Note: An LC was issued on behalf of Musket Corp. (Buyer/Applicant), in favor of PDVSA Petroleo, S.A. (Seller/Beneficiary), to pay for the sale of diesel oil. After the goods were shipped, Advanced Engineering Development Ltd. (Broker), contacted Buyer/ Applicant asking it to pay for the freight, for which Seller was responsible. Buyer/Applicant agreed to pay for the freight provided that the cost would be credited to its balance. However, when Seller/ Beneficiary drew on the LC, it did not deduct for the freight.

Buyer/Applicant then sued Seller/Beneficiary for breach of contract and unjust enrichment. In connection with the action, Buyer/Applicant obtained an ex parte order attaching the LC proceeds and moved to confirm the order. The United States District Court for the Southern District of New York, Marrero, U.S.D.J., applying New York law, denied the request by Buyer/Applicant to confirm the attachment with respect to the funds being held by the court.
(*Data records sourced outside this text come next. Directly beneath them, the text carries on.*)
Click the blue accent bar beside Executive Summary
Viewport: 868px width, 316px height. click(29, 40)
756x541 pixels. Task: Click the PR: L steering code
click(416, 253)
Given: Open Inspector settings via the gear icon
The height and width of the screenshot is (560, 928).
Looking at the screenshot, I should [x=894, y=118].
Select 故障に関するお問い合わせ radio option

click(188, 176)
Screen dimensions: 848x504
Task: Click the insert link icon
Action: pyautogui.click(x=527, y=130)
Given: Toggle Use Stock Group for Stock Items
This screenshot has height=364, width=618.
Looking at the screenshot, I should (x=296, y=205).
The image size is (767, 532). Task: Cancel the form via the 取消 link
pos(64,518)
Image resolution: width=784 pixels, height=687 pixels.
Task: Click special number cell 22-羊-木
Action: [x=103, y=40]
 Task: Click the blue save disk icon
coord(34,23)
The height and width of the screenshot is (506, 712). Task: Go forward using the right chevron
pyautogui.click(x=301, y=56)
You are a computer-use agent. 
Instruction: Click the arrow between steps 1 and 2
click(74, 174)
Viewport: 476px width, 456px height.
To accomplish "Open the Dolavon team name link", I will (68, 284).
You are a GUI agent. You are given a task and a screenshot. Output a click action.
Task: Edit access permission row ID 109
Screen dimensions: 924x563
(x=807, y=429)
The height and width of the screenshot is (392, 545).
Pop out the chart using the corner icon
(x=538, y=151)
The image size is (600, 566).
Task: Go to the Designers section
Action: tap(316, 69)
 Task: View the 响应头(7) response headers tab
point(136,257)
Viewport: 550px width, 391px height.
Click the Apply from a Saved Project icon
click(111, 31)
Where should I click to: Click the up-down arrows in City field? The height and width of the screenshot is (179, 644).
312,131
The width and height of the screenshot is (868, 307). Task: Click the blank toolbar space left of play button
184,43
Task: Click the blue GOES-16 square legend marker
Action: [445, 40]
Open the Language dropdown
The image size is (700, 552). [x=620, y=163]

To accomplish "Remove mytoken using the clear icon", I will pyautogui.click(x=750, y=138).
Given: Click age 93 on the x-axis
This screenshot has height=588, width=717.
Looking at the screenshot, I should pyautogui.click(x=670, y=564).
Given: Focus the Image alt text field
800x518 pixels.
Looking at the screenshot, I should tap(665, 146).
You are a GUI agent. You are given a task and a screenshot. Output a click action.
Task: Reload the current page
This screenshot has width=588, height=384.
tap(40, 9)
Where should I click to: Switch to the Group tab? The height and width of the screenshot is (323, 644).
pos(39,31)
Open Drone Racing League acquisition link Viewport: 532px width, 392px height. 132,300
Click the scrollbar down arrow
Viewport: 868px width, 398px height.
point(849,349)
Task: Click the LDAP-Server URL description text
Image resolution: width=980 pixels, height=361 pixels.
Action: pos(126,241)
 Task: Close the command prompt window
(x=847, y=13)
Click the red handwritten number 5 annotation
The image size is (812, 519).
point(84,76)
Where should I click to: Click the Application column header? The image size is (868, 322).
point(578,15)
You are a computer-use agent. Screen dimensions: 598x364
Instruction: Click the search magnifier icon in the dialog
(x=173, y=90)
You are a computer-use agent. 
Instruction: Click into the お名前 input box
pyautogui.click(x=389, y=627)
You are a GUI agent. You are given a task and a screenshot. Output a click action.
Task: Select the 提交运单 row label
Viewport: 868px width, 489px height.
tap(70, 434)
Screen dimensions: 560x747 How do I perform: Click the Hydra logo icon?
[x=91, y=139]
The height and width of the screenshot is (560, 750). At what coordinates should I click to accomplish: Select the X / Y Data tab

The court stated that Buyer/Applicant must be able to prove that its likelihood of success in the breach of contract and unjust enrichment action is more probable than not in order to maintain the attachment. The court noted that Buyer/Applicant failed to meet this burden in that it was unable to prove that Seller/ Beneficiary was bound by the actions of the Broker. The court noted that the record showed no action on the part of the supposed principal, Seller/Beneficiary, which would support a claim of apparent authority, only actions by the purported agent, which were legally insufficient.

Comment:

While the court is correct that likelihood of success must be proven to maintain an attachment, it is unclear if the court appreciates that an attachment of an LC is identical in its effect to an injunction and cannot be maintained absent material fraud under Rev UCC §5-109. There being nothing alleged that rises to the level of material fraud, the action cannot succeed.